Here’s some news that’s more reliable than our weather – and if you live in Victoria we’re sure you’ll agree after last weekend’s downpour. Roadside random drug testing on Victoria’s roadsides is about to ramp up.
The reason isn’t overly difficult to understand – the upcoming festive season is a time when many of us enjoy more parties, events and social occasions, and for some in our community this means taking more illegal drugs. While taking an illegal drug always carries an element of risk, if you then choose to drive you’re placing your life and the lives of other road users at risk.
So, if you do take the risk, what are the chances that you’ll be caught in roadside drug testing in Victoria?
On the surface, you may think you’re likely to get away with it. After all, how often have you been asked to take part in roadside random drug testing? For most people, it would be very few times or maybe not at all.
However, it’s worth highlighting that generally police will only ask a driver to take part in random drug testing if they suspect the driver is under the influence of drugs. Police are looking for people who are driving in a manner that would suggest they may not be safe to be on the road. They’re trained to look for the signs of a driver who may be under the influence of drugs.
This is one of the reasons why the number of positive drug tests is many states and territories is so high – often around 10%.
It’s therefore likely that if you do take drugs and then drive you will get caught in random drug testing on Victoria’s roadsides.
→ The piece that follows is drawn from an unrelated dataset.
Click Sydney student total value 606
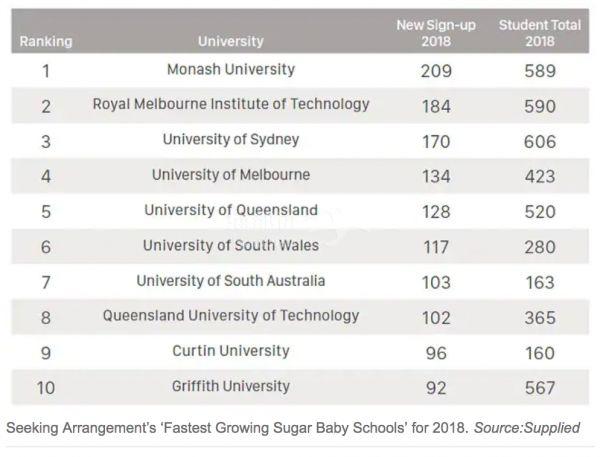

If not today, then next time you drive while under the influence.
Another aspect to this question is how long are drugs detectable for? This question was covered in a recent news.com.au article, quoting a forensic toxicologist, who said that with the saliva drug testing methods employed by the police, you need to wait until the drug is no longer psychoactive before it’s safe to drive.
“It’s hard to talk generally because every individual’s metabolism and health status is different as well as the amount of the drug they’ve consumed,” the forensic toxicologist said in the article.
“Generally speaking, cannabis usually won’t be detected after 12 hours but if someone is smoking a large amount regularly it might be up to 24 hours in extreme cases but in most cases it would be normal to not show up after five to six hours. For ecstasy and ICE, which are all a part of the methamphetamine group, we’re fairly confident saliva testing will detect the drugs for up to 24 hours or 36 hours in absolute extreme environments where there might be confusion or liver damage.”
Our advice – don’t take drugs at all. However, if you do take drugs, allow at least a day before getting behind the wheel.